Nach kurzer Zeit erhob er den Kopf:

„Jenny, ist da — irgend ein anderer?“

„Nein,“ sagte sie heftig.

„Glaubst du, ich würde dir einen Vorwurf machen, wenn ein anderer zwischen uns getreten wäre, ein junger Mensch — deinesgleichen? Ich würde das besser verstehen.“

„Kannst du dir denn nicht denken —? Ich finde nicht, daß daran ein anderer Schuld sein muß.“

„Nein, nein.“ Er glitt wieder nieder. „Ich fände es natürlicher. — Als mir dann einfiel, was du mir geschrieben hattest, daß Heggen auf Tegneby gewesen und nach Berlin gefahren ist —.“

Jenny wurde wieder blutrot:

„Glaubst du denn, ich hätte — gestern —“.

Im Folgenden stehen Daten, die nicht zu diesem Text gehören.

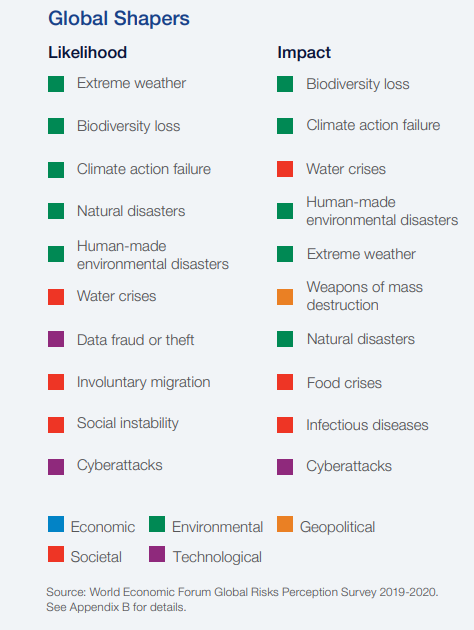Click the orange Geopolitical legend swatch
Image resolution: width=474 pixels, height=630 pixels.
point(285,524)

Gert schwieg. Kurz darauf sagte er müde:

„Ich verstehe dich ja doch nicht.“

Da schoß plötzlich in ihr das Verlangen hoch, ihm wehe zu tun:

„Einesteils kann man doch sagen, eine zweite oder dritte Person spielt eine Rolle dabei.“

Er sah auf, fragend. Dann griff er plötzlich nach ihr:

„Jenny, Herr Jesus — was meinst du —!“

Sie bereute es schon, rot und hastig sagte sie:

„Nun — meine Arbeit — also die Kunst.“

Gert Gram hatte sich vor ihr auf die Knie erhoben:

„Jenny — ist etwas — Besonderes — du sollst die Wahrheit sagen — du darfst nicht lügen. Ist etwas mit dir vorgefallen? — Sprich —“

Einen Augenblick versuchte sie, ihm frei in die Augen zu schauen. Dann senkte sie den Kopf. Gert Gram aber sank vorn über, das Gesicht in ihrem Schoß bergend:

„O Gott, o Gott. Ach Gott im Himmel —“

„Gert! Lieber, Lieber! Ach, nicht doch Gert! Du reiztest mich mit deinen Vermutungen über einen anderen,“ sagte sie gedemütigt. „Ich hätte es nicht sagen sollen. Ich hatte nicht die Absicht, es dir zu sagen — vielleicht später.“

„Das hätte ich dir nie verziehen,“ sagte Gram. „Wenn du es mir nicht gesagt hättest. Aber — du mußt es doch schon eine Zeitlang gewußt haben,“ meinte er plötzlich. „Weißt du — wie weit du bist?“

„Im dritten Monat,“ sagte sie kurz.

„Aber Jenny,“ er faßte entsetzt ihre beiden Hände, „jetzt kannst du dich ja nicht — von mir trennen, so ohne weiteres, meine ich. Jetzt können wir ja nicht auseinandergehen.“

„Doch.“ Sie strich ihm liebkosend über das Gesicht. „Doch. Wäre es nicht so gekommen, so hätte ich es wohl noch eine Zeitlang so weitergetrieben. Aber jetzt mußte ich der Sache in die Augen schauen — und alles klarstellen.“

Er lag eine Weile still da.

„Hör einmal zu, Kind. Du weißt, ich wurde im vergangenen Monat geschieden. In zwei Jahren bin ich frei. Dann komme ich zu dir. Ich gebe dir — und dem da — meinen Namen. Ich verlange nichts, verstehst du — nichts. Aber ich fordere mein Recht, dich wieder aufzurichten, wie ich es dir schuldig bin. Weiß Gott, ich werde genug darunter leiden, daß es nicht eher sein kann. Aber ich verlange nichts, das ist selbstverständlich. Du sollst nicht im geringsten an mich alten Mann gebunden sein —“

„Gert. Ich bin froh, daß du von ihr geschieden bist. Aber ich sage dir ein für allemal: ich heirate dich nicht, wenn ich nicht deine richtige Frau werden kann. Es ist nicht der Jahre wegen, die zwischen uns liegen. Hätte ich nicht das Gefühl, Gert, daß ich niemals ganz dein gewesen bin, wie es hätte sein sollen, so bliebe ich bei dir, als dein Weib, solange du jung wärst, als deine Freundin, wenn das Alter käme, deine Krankenschwester, gern, willig und glücklich. Aber ich weiß, ich kann dir nicht das sein, was eine Frau sein soll. Um der Leute willen gehe ich aber nicht hin und verspreche etwas, was ich nicht halten kann, weder vor dem Pfarrer, noch dem Bürgermeister.“

„Oh, aber Jenny, das ist doch Wahnsinn von dir.“

„Du bringst mich jedenfalls nicht davon ab,“ sagte sie hastig.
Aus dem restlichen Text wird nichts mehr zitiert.